Write the data below out again, unchanged.

Dataset excerpts:
━━━
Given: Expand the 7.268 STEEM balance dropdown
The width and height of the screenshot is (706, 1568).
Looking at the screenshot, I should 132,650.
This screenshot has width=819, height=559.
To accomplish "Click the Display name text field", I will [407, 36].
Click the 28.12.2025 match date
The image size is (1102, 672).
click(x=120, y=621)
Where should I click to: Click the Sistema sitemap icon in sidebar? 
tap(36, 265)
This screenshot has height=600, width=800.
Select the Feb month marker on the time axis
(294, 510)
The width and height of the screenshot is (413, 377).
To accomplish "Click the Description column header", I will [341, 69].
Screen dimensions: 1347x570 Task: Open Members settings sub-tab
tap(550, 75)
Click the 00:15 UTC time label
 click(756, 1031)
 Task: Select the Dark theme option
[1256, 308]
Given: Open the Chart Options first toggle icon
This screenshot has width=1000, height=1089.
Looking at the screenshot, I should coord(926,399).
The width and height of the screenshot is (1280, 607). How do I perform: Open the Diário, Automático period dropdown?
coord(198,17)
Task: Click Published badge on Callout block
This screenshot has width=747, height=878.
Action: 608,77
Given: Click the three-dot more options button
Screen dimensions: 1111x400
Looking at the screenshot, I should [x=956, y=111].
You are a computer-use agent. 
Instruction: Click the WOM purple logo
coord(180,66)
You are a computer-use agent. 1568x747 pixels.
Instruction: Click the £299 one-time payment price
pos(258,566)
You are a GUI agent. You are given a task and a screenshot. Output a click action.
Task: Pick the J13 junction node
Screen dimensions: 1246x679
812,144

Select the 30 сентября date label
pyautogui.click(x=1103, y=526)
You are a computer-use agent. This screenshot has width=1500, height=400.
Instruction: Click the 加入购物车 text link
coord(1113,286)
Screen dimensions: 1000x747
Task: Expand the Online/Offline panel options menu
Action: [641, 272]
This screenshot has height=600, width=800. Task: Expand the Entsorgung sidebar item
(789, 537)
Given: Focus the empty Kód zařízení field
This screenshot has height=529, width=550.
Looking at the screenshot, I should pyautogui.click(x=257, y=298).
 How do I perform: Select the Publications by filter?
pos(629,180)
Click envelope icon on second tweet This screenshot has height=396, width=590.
━━━
▶ _EXERCISE SOLUTION_
Given: Expand the 7.268 STEEM balance dropdown
The width and height of the screenshot is (706, 1568).
Looking at the screenshot, I should 132,650.
This screenshot has width=819, height=559.
To accomplish "Click the Display name text field", I will [407, 36].
Click the 28.12.2025 match date
The image size is (1102, 672).
click(x=120, y=621)
Where should I click to: Click the Sistema sitemap icon in sidebar? 
tap(36, 265)
This screenshot has height=600, width=800.
Select the Feb month marker on the time axis
(294, 510)
The width and height of the screenshot is (413, 377).
To accomplish "Click the Description column header", I will [341, 69].
Screen dimensions: 1347x570 Task: Open Members settings sub-tab
tap(550, 75)
Click the 00:15 UTC time label
 click(756, 1031)
 Task: Select the Dark theme option
[1256, 308]
Given: Open the Chart Options first toggle icon
This screenshot has width=1000, height=1089.
Looking at the screenshot, I should coord(926,399).
The width and height of the screenshot is (1280, 607). How do I perform: Open the Diário, Automático period dropdown?
coord(198,17)
Task: Click Published badge on Callout block
This screenshot has width=747, height=878.
Action: 608,77
Given: Click the three-dot more options button
Screen dimensions: 1111x400
Looking at the screenshot, I should [x=956, y=111].
You are a computer-use agent. 
Instruction: Click the WOM purple logo
coord(180,66)
You are a computer-use agent. 1568x747 pixels.
Instruction: Click the £299 one-time payment price
pos(258,566)
You are a GUI agent. You are given a task and a screenshot. Output a click action.
Task: Pick the J13 junction node
Screen dimensions: 1246x679
812,144

Select the 30 сентября date label
pyautogui.click(x=1103, y=526)
You are a computer-use agent. This screenshot has width=1500, height=400.
Instruction: Click the 加入购物车 text link
coord(1113,286)
Screen dimensions: 1000x747
Task: Expand the Online/Offline panel options menu
Action: [641, 272]
This screenshot has height=600, width=800. Task: Expand the Entsorgung sidebar item
(789, 537)
Given: Focus the empty Kód zařízení field
This screenshot has height=529, width=550.
Looking at the screenshot, I should pyautogui.click(x=257, y=298).
 How do I perform: Select the Publications by filter?
pos(629,180)
Click envelope icon on second tweet This screenshot has height=396, width=590.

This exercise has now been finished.